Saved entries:
───

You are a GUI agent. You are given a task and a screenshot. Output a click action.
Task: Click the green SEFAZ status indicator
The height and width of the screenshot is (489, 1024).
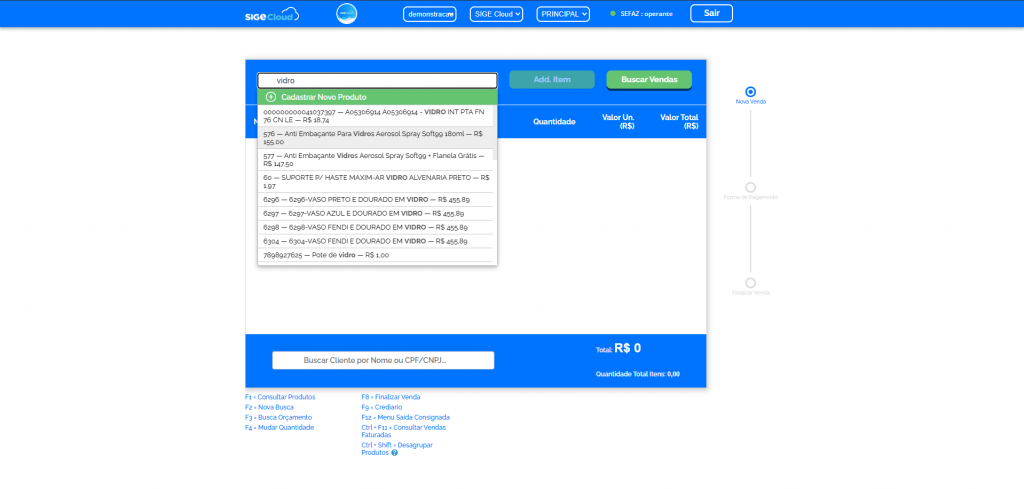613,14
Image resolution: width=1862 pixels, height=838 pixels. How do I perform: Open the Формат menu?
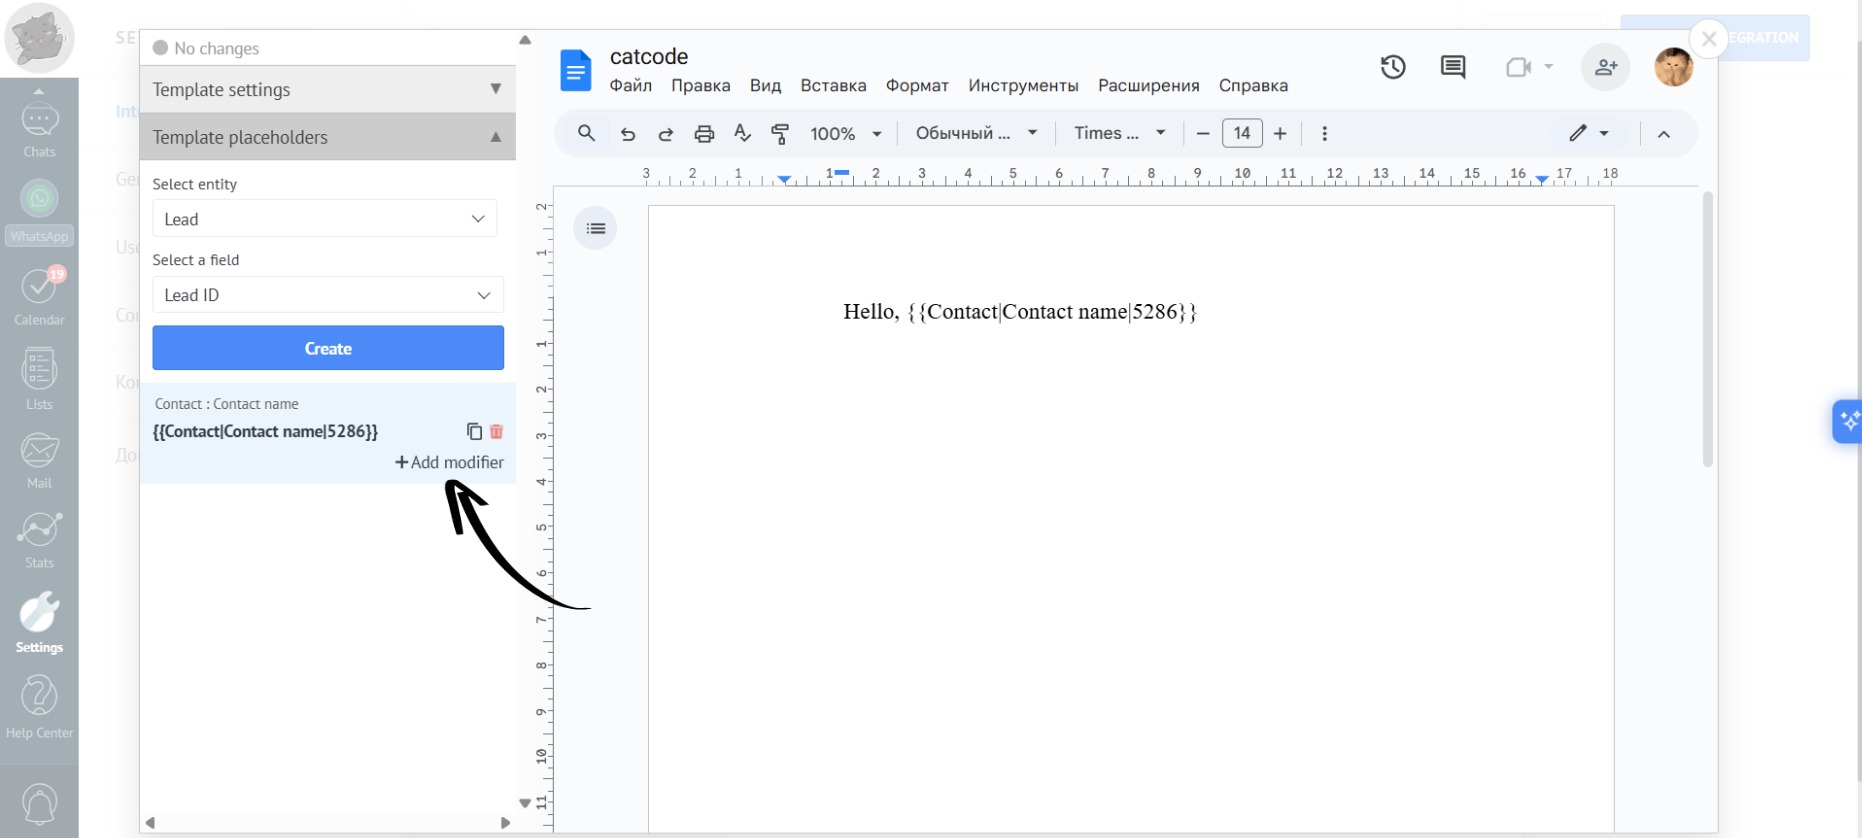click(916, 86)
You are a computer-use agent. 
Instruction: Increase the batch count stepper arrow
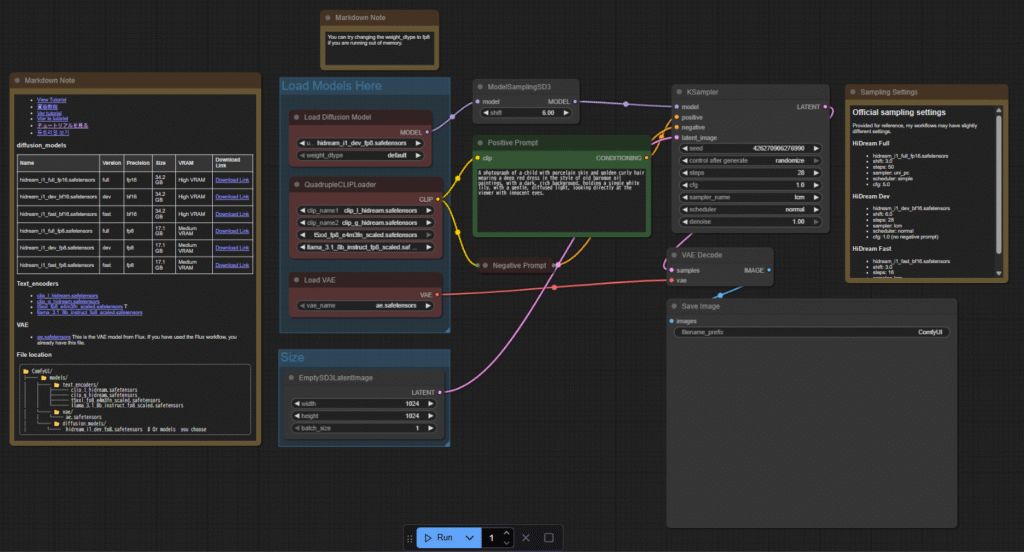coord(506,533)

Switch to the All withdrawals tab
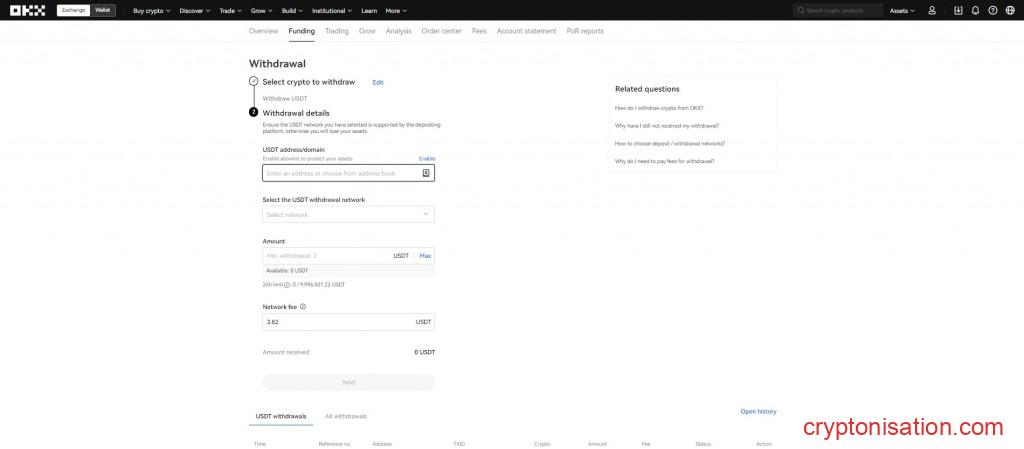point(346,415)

───

Exercise prompt: Reproduce exactly, and only, the part of the entries above that runs from the line with "Task: Click the green SEFAZ status indicator" to the last line, both included. Pictures stay out.

Output for this exercise:
Task: Click the green SEFAZ status indicator
The height and width of the screenshot is (489, 1024).
613,14
Image resolution: width=1862 pixels, height=838 pixels. How do I perform: Open the Формат menu?
click(916, 86)
You are a computer-use agent. 
Instruction: Increase the batch count stepper arrow
coord(506,533)

Switch to the All withdrawals tab
point(346,415)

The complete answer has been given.